Europa parece incubar dos graves peligros: el regreso de los nacionalismos y, como consecuencia, el populismo de carácter integrista y nativista. La permanencia de la hegemonía de las fuerzas conservadoras, socialdemócratas y liberales en el Parlamento Europeo tras las últimas elecciones del 26 de mayo –España hizo una gran aportación al socialismo y a los populares a través del PSOE y del PP- revitaliza seguridades fragilizadas por la emergencia de fuerzas políticas centrífugas que no han prosperado electoralmente como se suponía, apuntándose un robustecimiento de las formaciones verdes y liberales. En ese marco europeo, el nombramiento de Josep Borrell como Alto Representante de la Unión para la Relaciones Exteriores y de Defensa, proporciona a nuestro país un protagonismo decaído en los últimos años y que se comenzó a remontar con la designación de Luis de Guindos como vicepresidente del Banco Central Europeo.

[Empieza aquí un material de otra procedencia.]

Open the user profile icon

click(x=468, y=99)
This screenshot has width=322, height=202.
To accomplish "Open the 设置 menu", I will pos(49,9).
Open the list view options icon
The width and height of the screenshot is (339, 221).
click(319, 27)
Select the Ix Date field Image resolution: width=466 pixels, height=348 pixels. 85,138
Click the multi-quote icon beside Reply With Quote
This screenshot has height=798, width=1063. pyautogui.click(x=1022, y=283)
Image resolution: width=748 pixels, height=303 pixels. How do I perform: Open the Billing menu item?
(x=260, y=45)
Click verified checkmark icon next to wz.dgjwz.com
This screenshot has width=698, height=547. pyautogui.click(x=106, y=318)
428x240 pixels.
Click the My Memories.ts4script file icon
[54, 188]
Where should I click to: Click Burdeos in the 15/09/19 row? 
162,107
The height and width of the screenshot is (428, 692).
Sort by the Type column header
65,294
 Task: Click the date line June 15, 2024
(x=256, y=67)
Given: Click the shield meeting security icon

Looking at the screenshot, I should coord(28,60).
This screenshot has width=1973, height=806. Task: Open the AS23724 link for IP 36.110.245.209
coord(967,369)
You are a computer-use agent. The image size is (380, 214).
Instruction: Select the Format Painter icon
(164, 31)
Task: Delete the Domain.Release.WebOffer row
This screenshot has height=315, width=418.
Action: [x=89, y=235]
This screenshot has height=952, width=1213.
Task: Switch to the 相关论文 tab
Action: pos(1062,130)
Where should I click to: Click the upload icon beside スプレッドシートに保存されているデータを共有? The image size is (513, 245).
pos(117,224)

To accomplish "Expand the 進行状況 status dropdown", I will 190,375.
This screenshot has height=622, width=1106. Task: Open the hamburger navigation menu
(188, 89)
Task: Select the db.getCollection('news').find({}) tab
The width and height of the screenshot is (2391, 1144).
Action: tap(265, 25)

Aunque la situación política interna española sea problemática, la relación de su sociedad con el propósito de la Unión Europea sigue siendo sólido, el espectro de fuerzas políticas persiste favorable a nuestra permanencia vigorosa en ese espacio común y aumenta nuestra importancia, en términos políticos y económicos, tras la decisión británica de regresar a las brumas atlánticas y por la desorientación populista de una Italia que en pocos años parece haber perdido el norte. Por lo demás, la sustitución del liderazgo de Angela Merkel por el de Enmanuel Macron, garantiza que a una socialcristiana de largo recorrido le sustituirá un liberal heterodoxo con vocación renovadora. Mientras, España, sin fobias ni escepticismos, seguirá militando en la orteguiana creencia de que Europa es una solución aunque la nación haya dejado de ser, al modo del pesimismo noventayochista, un problema aunque otros de distinta escala y naturaleza tampoco le falten.